<<<<

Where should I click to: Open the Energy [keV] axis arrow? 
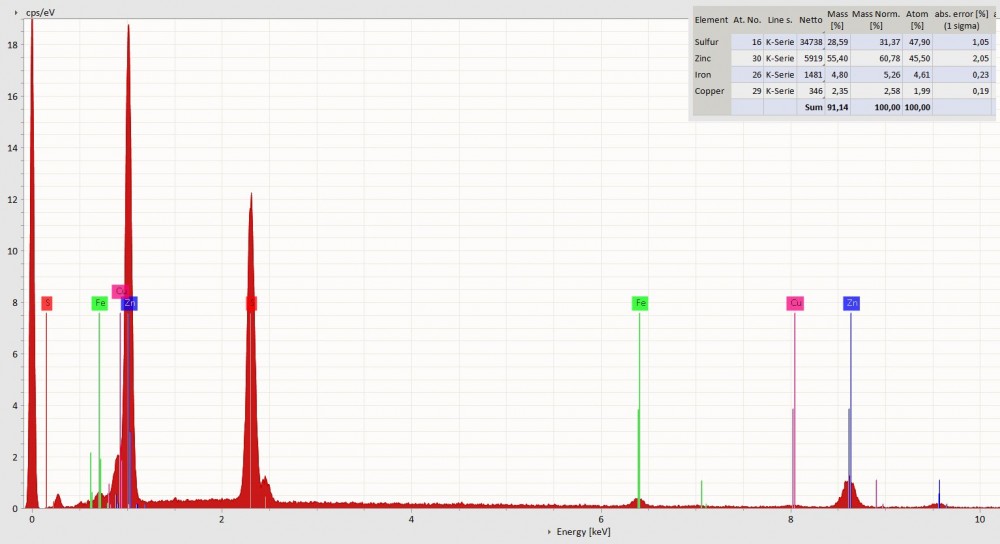point(549,532)
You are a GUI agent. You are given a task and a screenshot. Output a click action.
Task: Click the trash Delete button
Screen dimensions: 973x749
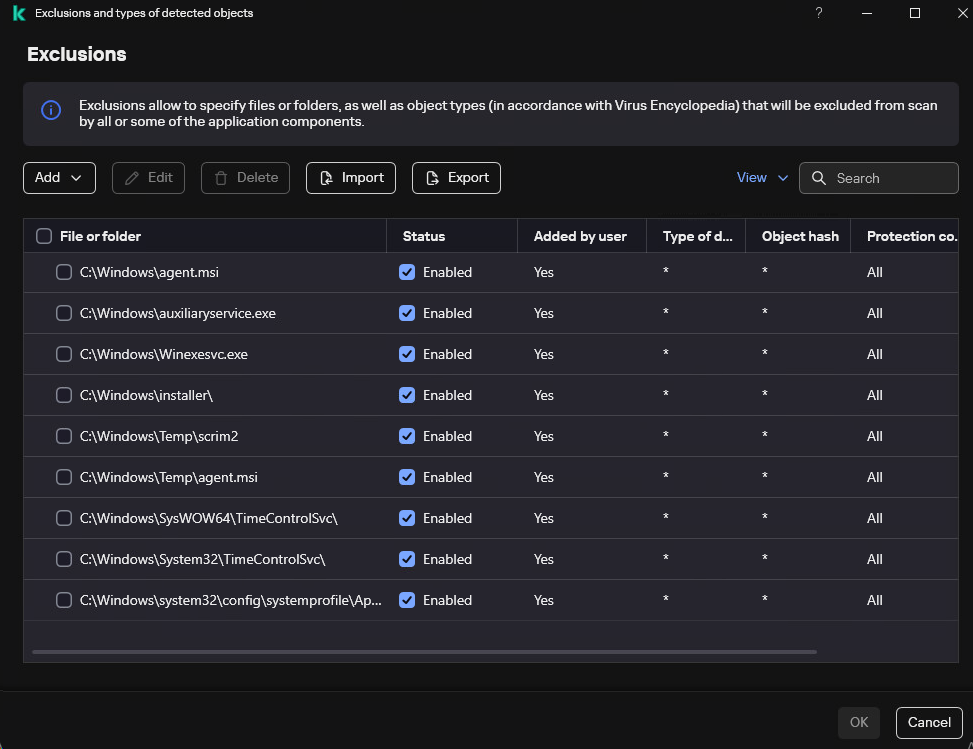[x=245, y=178]
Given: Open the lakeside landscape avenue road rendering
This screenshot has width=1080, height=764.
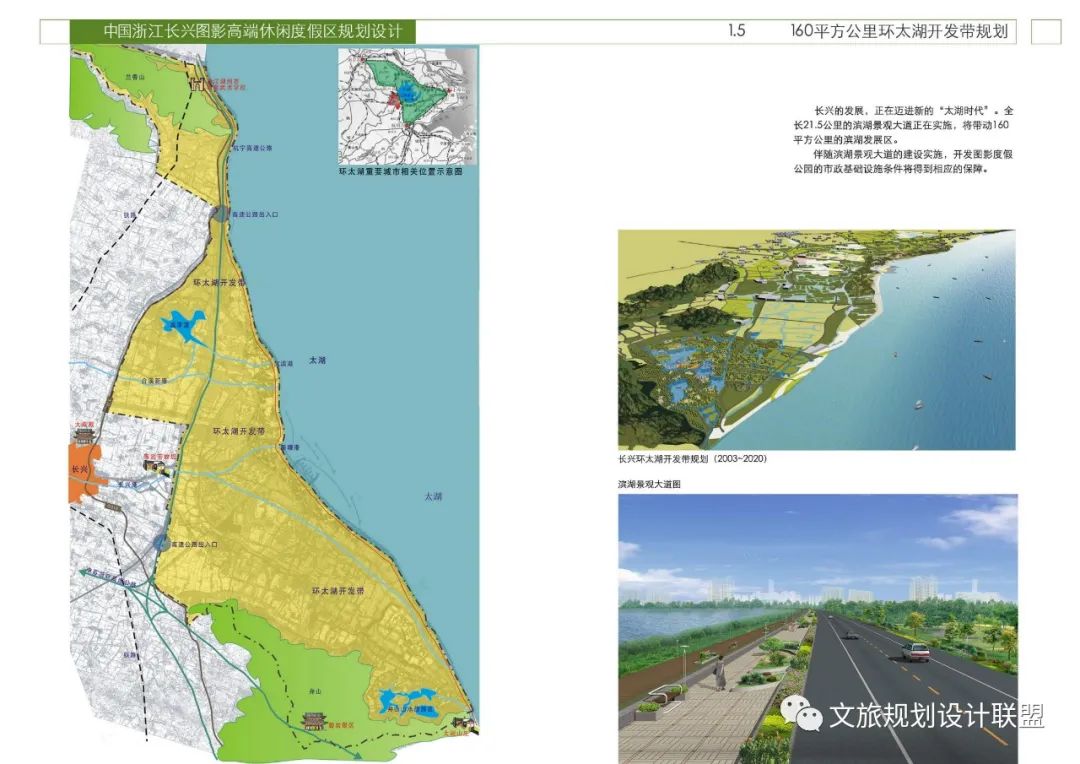Looking at the screenshot, I should coord(818,628).
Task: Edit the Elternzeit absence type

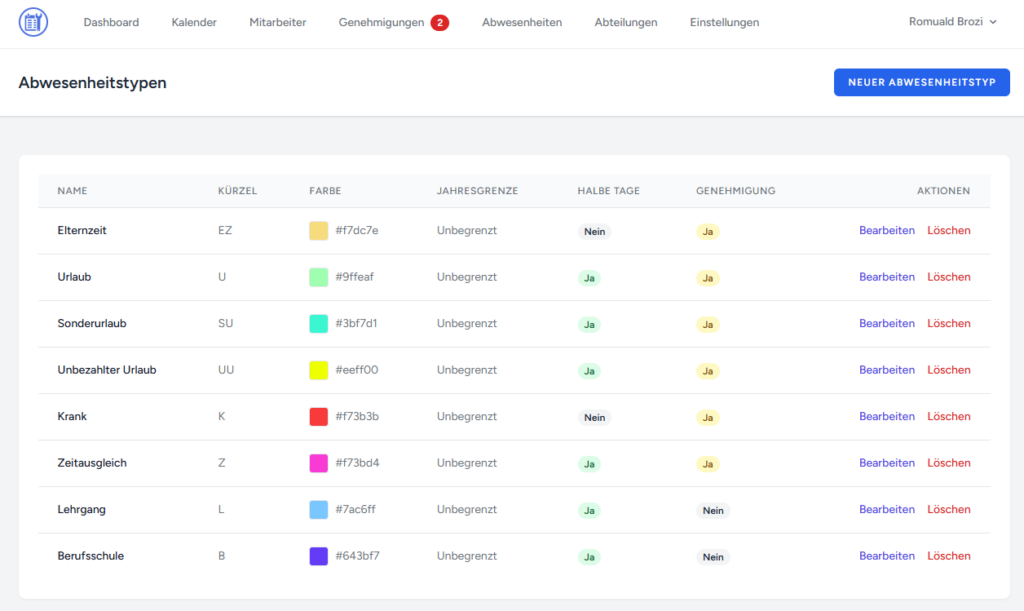Action: (x=886, y=230)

>>>>

## [Assignment]
Reproduce the listing exactly. The pictures are to be omitted.

## [Solution for this problem]
Where should I click to: Open the Energy [keV] axis arrow? 
point(549,532)
You are a GUI agent. You are given a task and a screenshot. Output a click action.
Task: Click the trash Delete button
Screen dimensions: 973x749
[x=245, y=178]
Given: Open the lakeside landscape avenue road rendering
This screenshot has width=1080, height=764.
Looking at the screenshot, I should coord(818,628).
Task: Edit the Elternzeit absence type

Action: (x=886, y=230)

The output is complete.